So, I’m very confused about how this story was reported in the Dallas Morning News today. The headline in the paper said, “Hinojosa extension is denied.” This didn’t make DISD spokesman Jon Dahlander happy. He says the headline was “flat-out wrong”:
His contract wasn’t up for discussion and he didn’t seek an extension, as noted in the body of the article. It was a job evaluation. Period.
Okay, so there’s no way that headline was justified. (The online headline is different. I think it used to match the headline in the paper version, but I can’t be sure. Anyone remember?) You can’t deny something that wasn’t requested. But I can see how it was written given the lead of the story, which says that the takeaway from the three-hour closed-door evaluation was that “Hinojosa received no contract extension.” Now, is that justified?
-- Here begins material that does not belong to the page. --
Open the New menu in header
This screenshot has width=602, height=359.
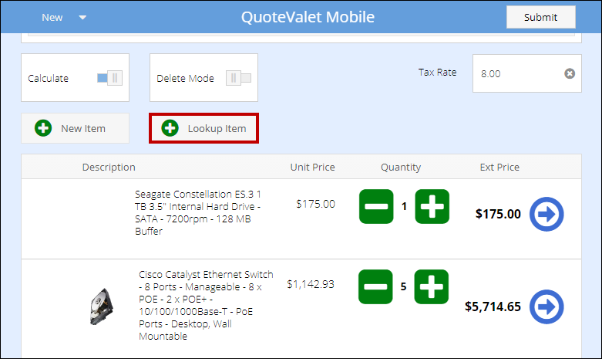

In linking to the article today, Kent Fischer at the DMN says a contract extension is “perfunctory” in these instances. I have no idea if that is true. Kent would know before I would. And if that’s the case, then I can understand reporting it as though it’s important he didn’t receive an extension. (Although a contract through 2012 seems like a pretty solid show of support.) But I would have liked for that to have been made clear in the story. And it’s worth noting that WFAA and Channel 11 both reported the story as though the takeaway should have been that there were no changes to his contract and he wasn’t fired. That seems more even-handed to me. I’ll go ahead and turn comments on, so Kent can call me a DISD toady.
3 comments
You mean he didn’t get a 140% raise? Maybe he should work for the paper.
Celeste, you say that you can see how the headline was written given the lead of the story — I don’t agree with that. (And the last time I checked, copy editors are supposed to read past the lead before writing headlines). The story clearly states: “Mr. Lowe, a strong supporter of Dr. Hinojosa’s, said the superintendent did not ask for a contract extension and did not receive one, a change from the last two years. Dr. Hinojosa’s contract ends in 2012.”
Now how do you connect that to the “Hinojosa extension is denied” headline? As you said in your post, you can’t deny something that wasn’t requested.
The headline was less than laudable because it was, for whatever reasons, misleading by inference and textually annecdotal. His contract currentlt extends to 2012. That’s dog years in a career. It would have been similarly clumsy if the head had read; “Hinojosa job extends to 2012 after board review.”